Verdachte heeft meermalen ontuchtige handelingen gepleegd met een minderjarige die aan zijn zorg was toevertrouwd. Hoewel verdachte, zoals hij ook ter terechtzitting heeft verklaard, zich terdege bewust was van het feit dat de seksuele handelingen strafbaar waren, heeft dit hem er niet van weerhouden deze handelingen te plegen. De wetsbepaling die deze gedragingen strafbaar stelt, artikel 245 van het Wetboek van Strafrecht, is gericht op de bescherming van de lichamelijke integriteit van minderjarigen. Verdachte heeft de lichamelijke integriteit van [slachtoffer], ten tijde van het ten laste gelegde slechts 13 jaar oud, door zijn handelingen ernstig geschonden. Bij wie het initiatief tot deze handelingen heeft gelegen, is in dat verband niet van belang. Verdachte had zich, mede vanwege het aanmerkelijke leeftijdsverschil, simpelweg van deze handelingen moeten onthouden.

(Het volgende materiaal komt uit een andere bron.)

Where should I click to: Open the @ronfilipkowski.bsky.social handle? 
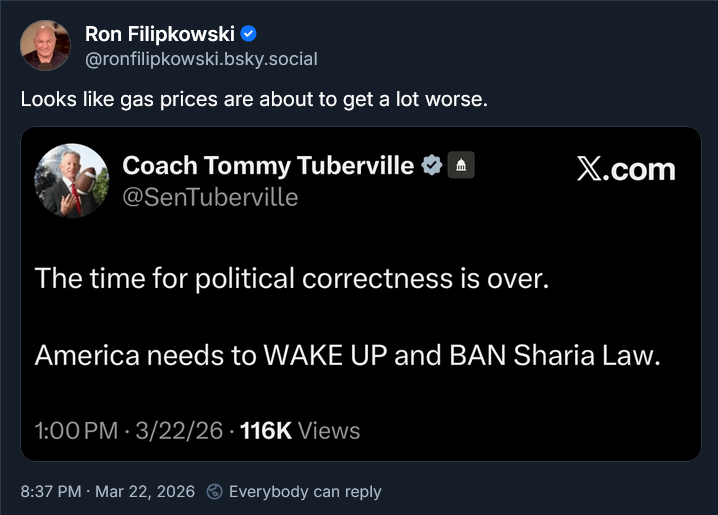pos(201,59)
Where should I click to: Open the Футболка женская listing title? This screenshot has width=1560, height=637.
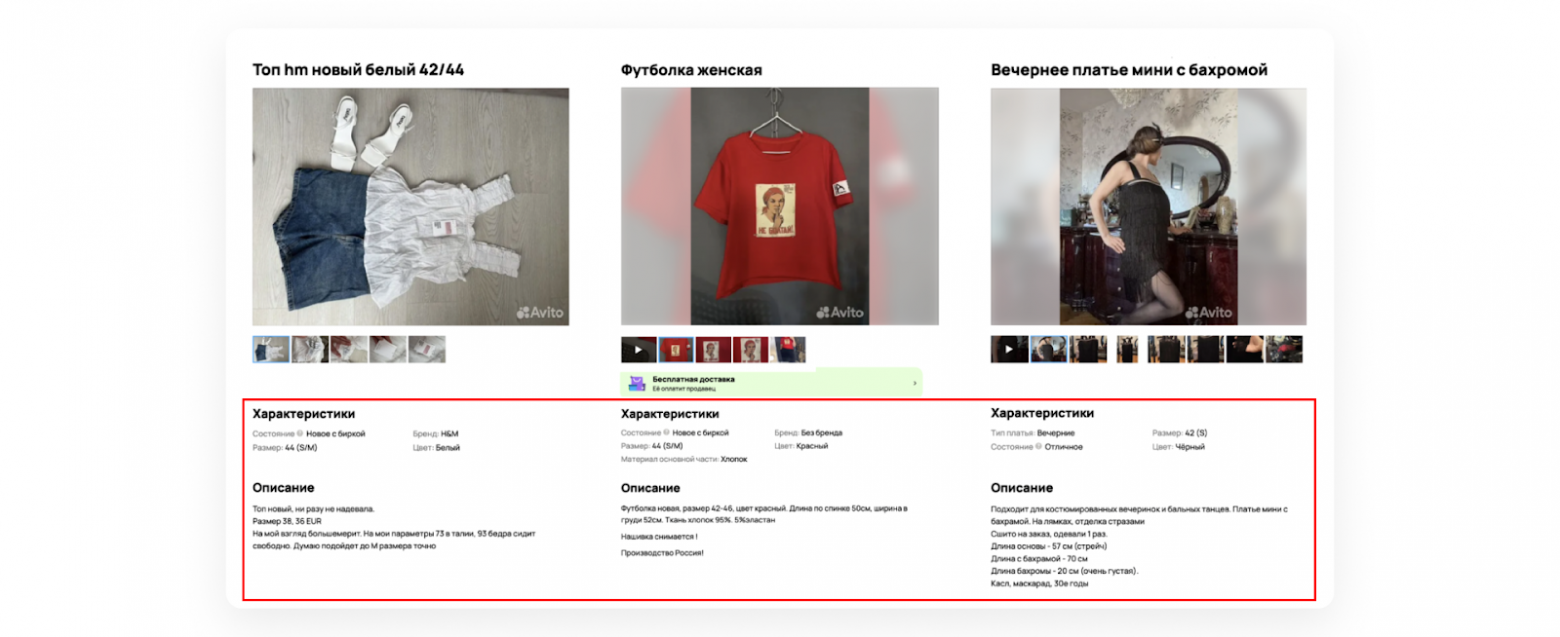pos(691,70)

De rechtbank rekent het verdachte aan dat hij de bevrediging van zijn lusten heeft laten prevaleren boven het besef dat minderjarigen, die op jonge leeftijd worden onderworpen aan dit soort seksuele handelingen, hierdoor psychische schade kunnen oplopen.
De rechtbank is, gelet op de ernst van de meermalen gepleegde seksuele handelingen en het hiervoor overwogene, van oordeel dat de door de officier van justitie gevorderde straf onvoldoende recht doet aan de ernst van het bewezen verklaarde. De rechtbank komt dan ook tot een hogere strafoplegging dan door de officier van justitie gevorderd.

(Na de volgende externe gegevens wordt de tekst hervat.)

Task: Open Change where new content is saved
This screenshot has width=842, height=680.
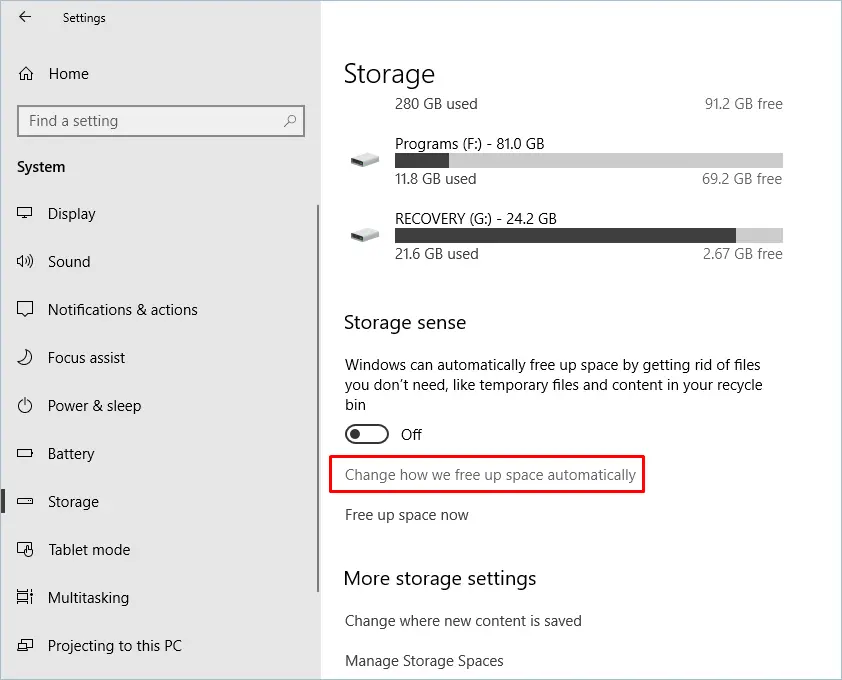Action: coord(463,621)
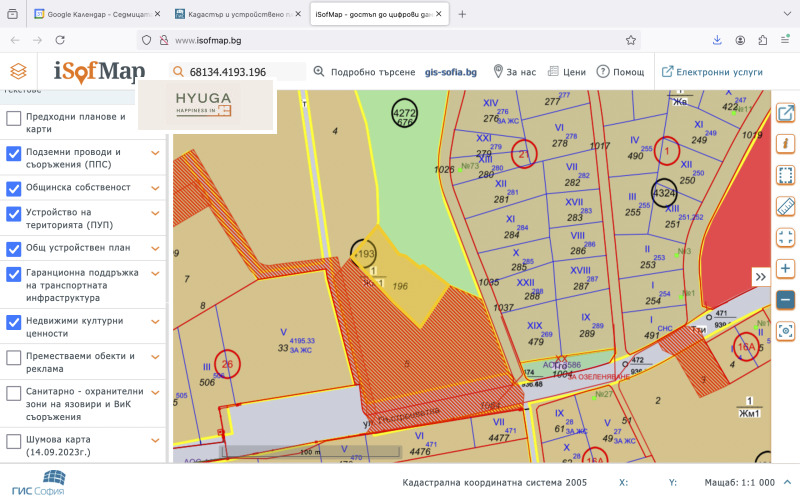Zoom in on the map
800x500 pixels.
click(785, 268)
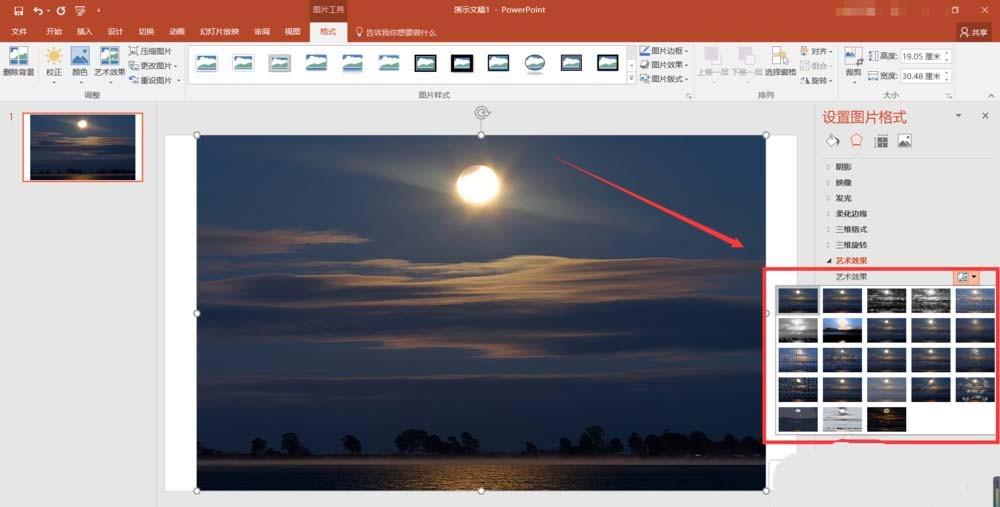Open the Picture Border (图片边框) dropdown

(x=663, y=51)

Ten voordele van verdachte spreekt dat hij zich, in verband met het bewezen verklaarde, onder behandeling heeft gesteld bij een instelling voor ambulante forensische psychiatrie, te weten De Waag. Daarnaast is verdachte verhuisd naar een andere woonplaats teneinde confrontatie met het slachtoffer en haar familie te voorkomen.
Op grond van het voorgaande en om te voorkomen dat verdachte opnieuw strafbare feiten pleegt, zal de rechtbank verdachte veroordelen tot een voorwaardelijke gevangenisstraf. Teneinde de kans op recidive te verminderen zal de rechtbank, zoals ook door de reclassering geadviseerd3, als bijzondere voorwaarde verplicht reclasseringscontact opleggen, ook indien dit inhoudt het volgen van een behandeling bij een instelling voor ambulante forensische psychiatrie.
De rechtbank heeft bij de strafoplegging eveneens rekening gehouden met het bepaalde in artikel 63 van het Wetboek van Strafrecht.
Vordering tot schadevergoeding
De benadeelde partij [slachtoffer] heeft zich ten aanzien van het ten laste gelegde met een vordering tot schadevergoeding, betreffende materiële schade ten bedrage van € 100,--, en immateriële schade ten bedrage van € 2.000,--.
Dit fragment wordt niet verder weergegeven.